Се, творю
2
Она долго молчала, и он не торопил ее с ответом, понимая, что дочь Шигабутдинова не станет длить паузу из кокетства или, например, от безразличия; если молчит, стало быть, честно старается понять себя или поточней выбрать слова. Потом она произнесла виновато:
– Нет. Я не могу.
– Зарина, послушай. Твой отец погиб почти год назад, и вот уже полгода…
– Не нужно мне все это рассказывать, пожалуйста, я сама все помню. Ты очень хороший. Добрый. Ты маму и меня так поддержал… Я тебя люблю. Но я не могу.
– Заринка, это же нелепо. Молись ты как хочешь, я разве собираюсь тебе мешать? Да никогда! Святое дело, я ж понимаю! Хиджаб тебе сам буду повязывать. Но и я…
– Если б ты был хотя бы нормальный православный! Человек писания! Но по шариату ты все равно что язычник. Многобожник. Это хуже всего.
– Опомнись. Двадцать первый век на дворе.

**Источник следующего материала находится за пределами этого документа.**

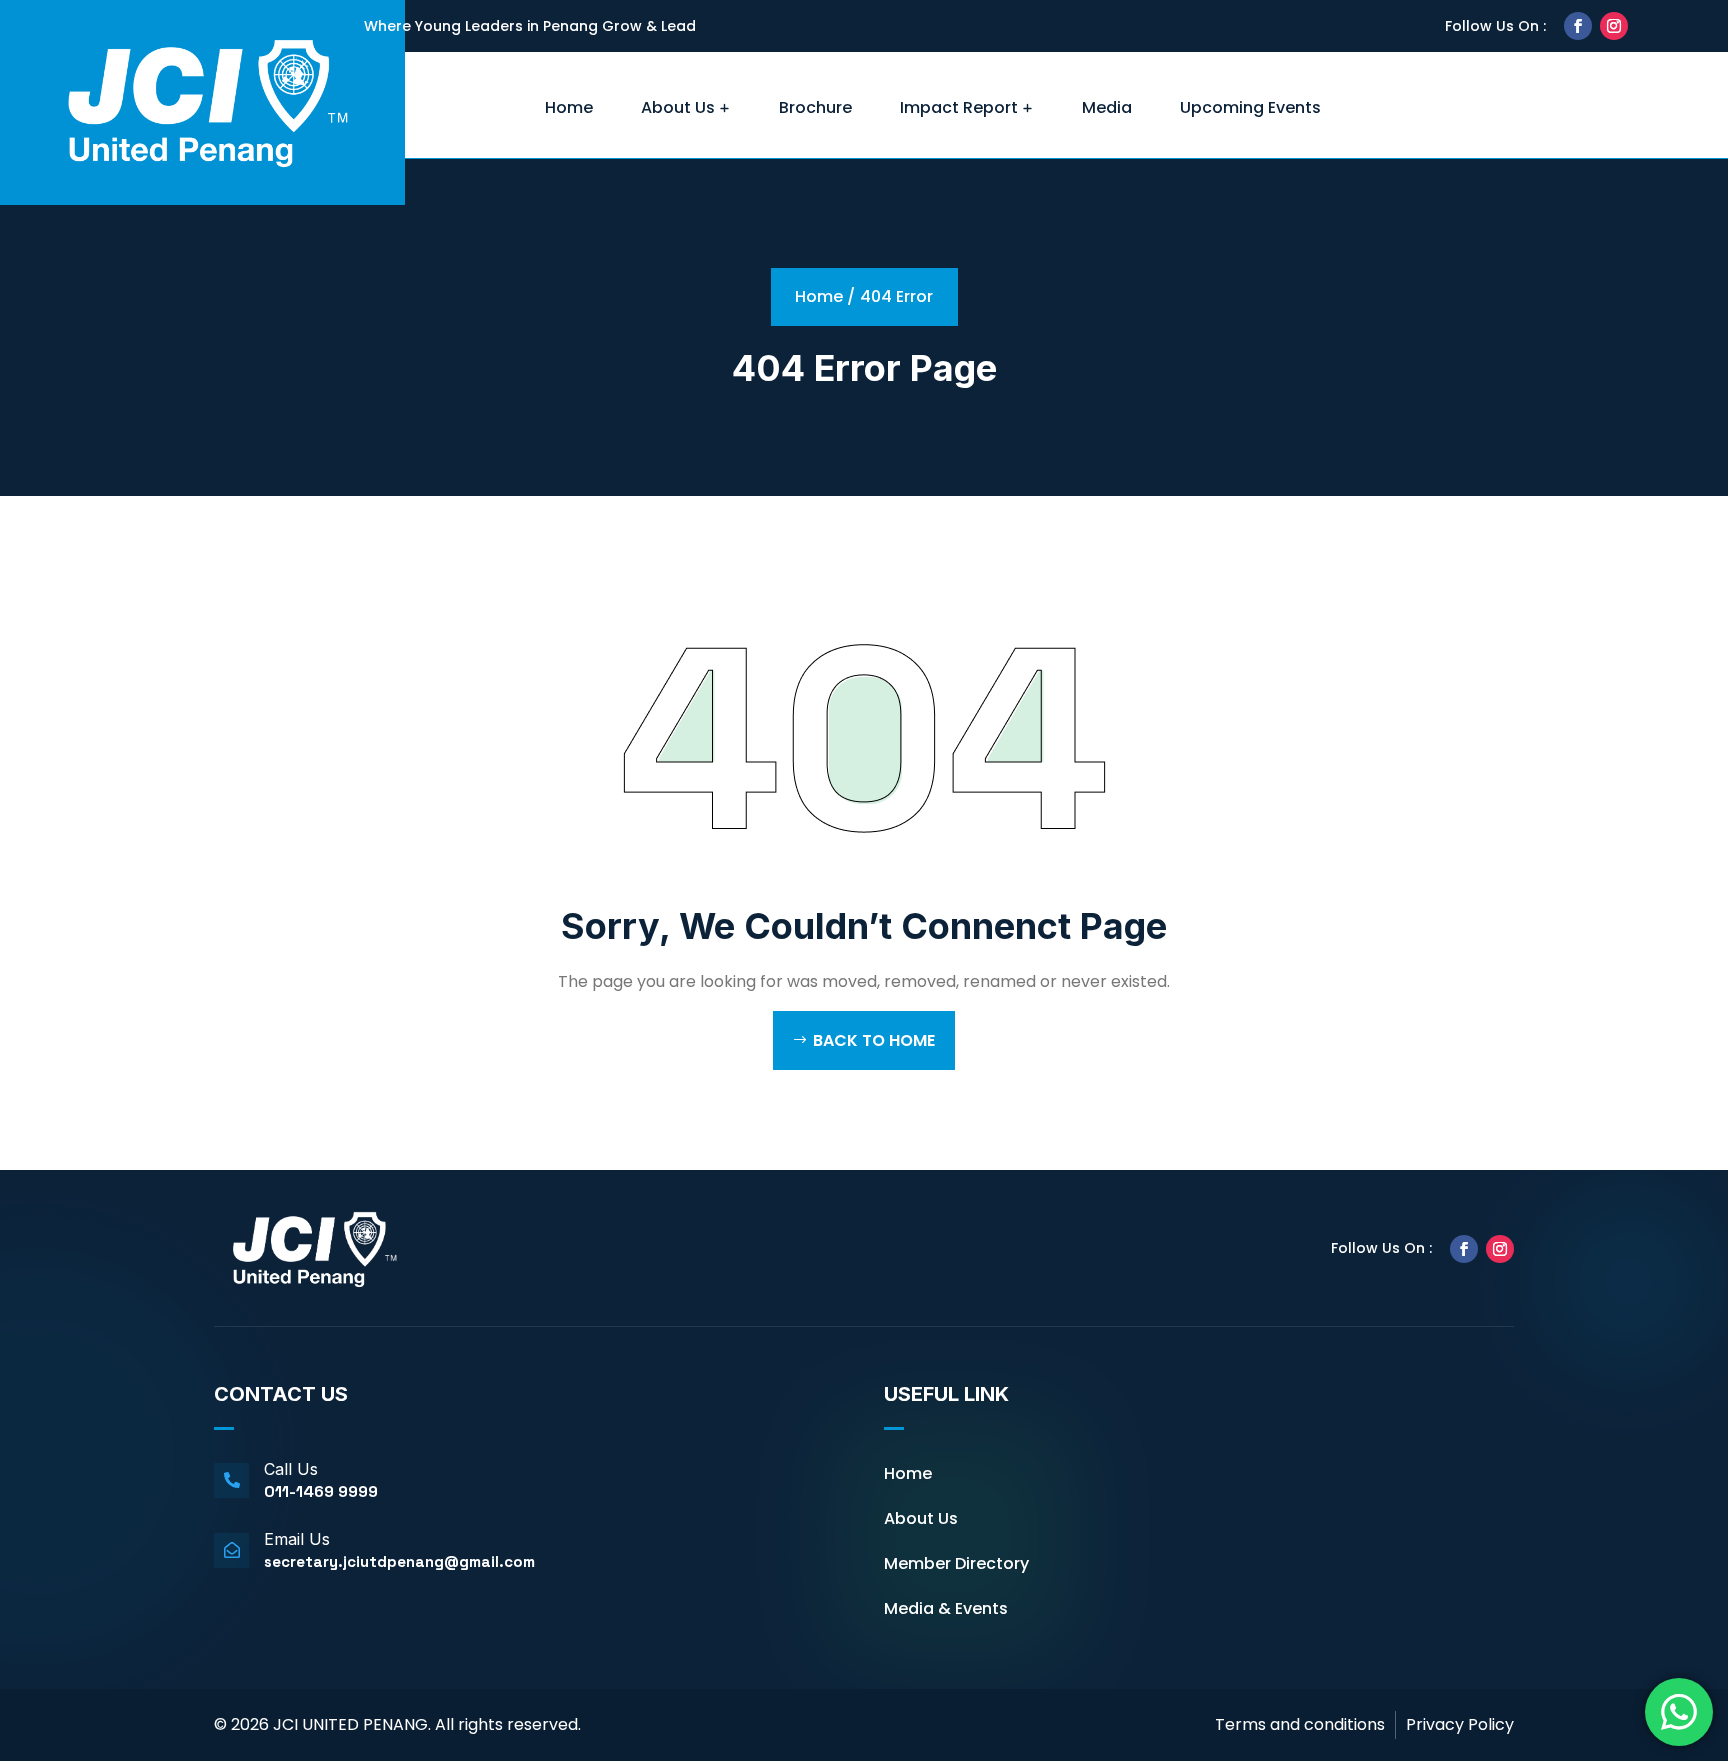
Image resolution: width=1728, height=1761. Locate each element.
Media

Она запнулась, а потом робко, будто сама удивляясь собственной дерзости, попросила:
– Прими ислам.
У него на миг язык отнялся. От полной беспомощности он немощно попытался превратить все в шутку, сбить пафос – и натужно процитировал «Бриллиантовую руку»:
– Нет, уж лучше вы к нам…
Она даже не поняла. Он сообразил, что сморозил глупость. Возможно, пошлость. С тем же успехом можно было тщиться наладить контакт с жителями какой-нибудь Шестьдесят первой Лебедя, выстреливая им радиотелескопами анекдоты про Василь Иваныча.
– Зарина, но твой отец…
– Я не буду обсуждать его поступки, – глухо сказала она и отвернулась. – Я никогда не обсуждала их и никогда не стану. Он – мой отец. Но перед Всевышним каждый отвечает за свой выбор сам. Мне тоже надо будет отвечать, и за отца там не спрячешься.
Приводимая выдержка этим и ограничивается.